### WHAT THE TASK ASKS
Check every line below for the word "icon" and show those that hold it.

### RECORDS FOR THE TASK
-*-
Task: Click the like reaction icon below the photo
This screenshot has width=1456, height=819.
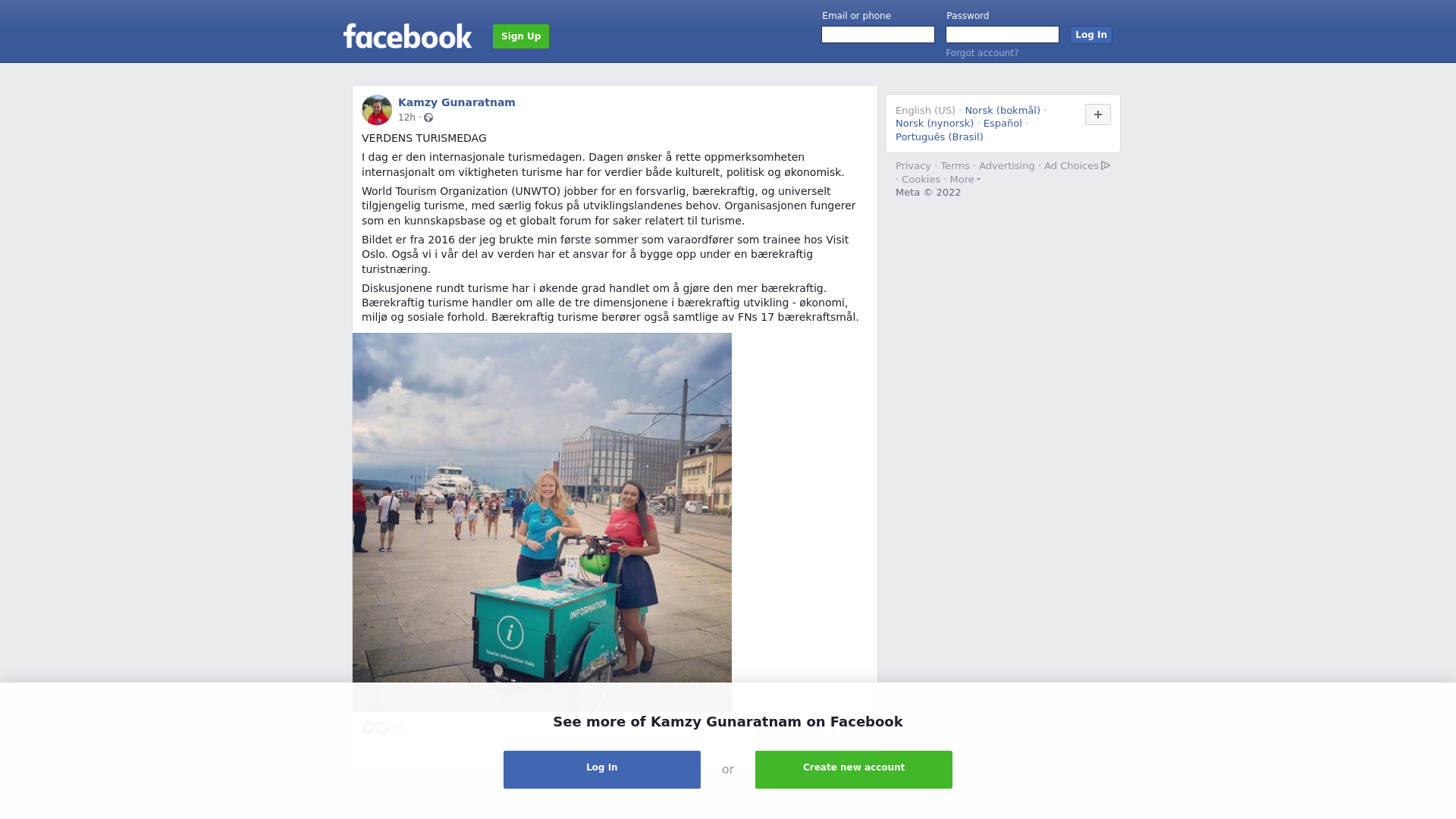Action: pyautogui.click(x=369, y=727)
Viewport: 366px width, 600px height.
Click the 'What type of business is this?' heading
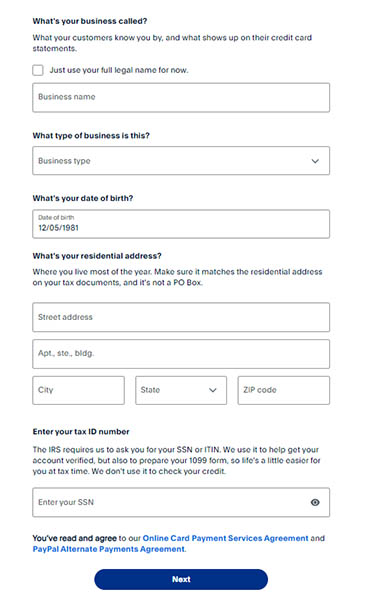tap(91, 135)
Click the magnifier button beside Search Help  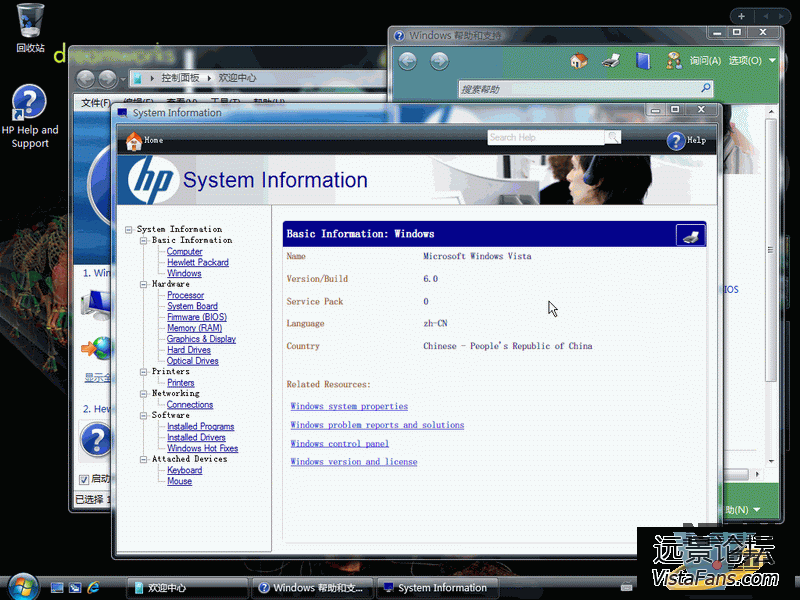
-*-
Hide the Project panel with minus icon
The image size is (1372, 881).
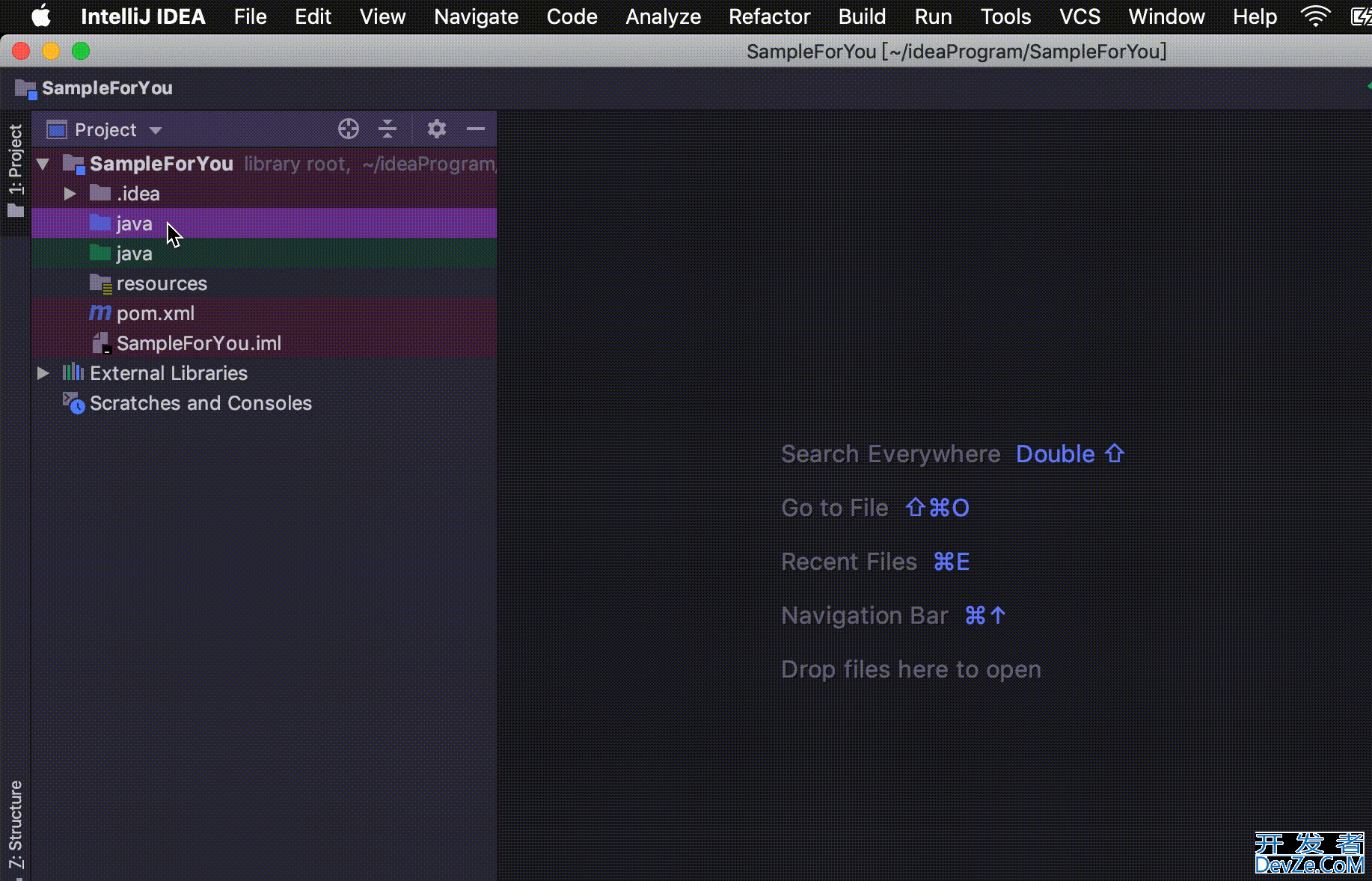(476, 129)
-*-
### ANSWER BOX
Task: Click the like reaction icon below the photo
Hide the Project panel with minus icon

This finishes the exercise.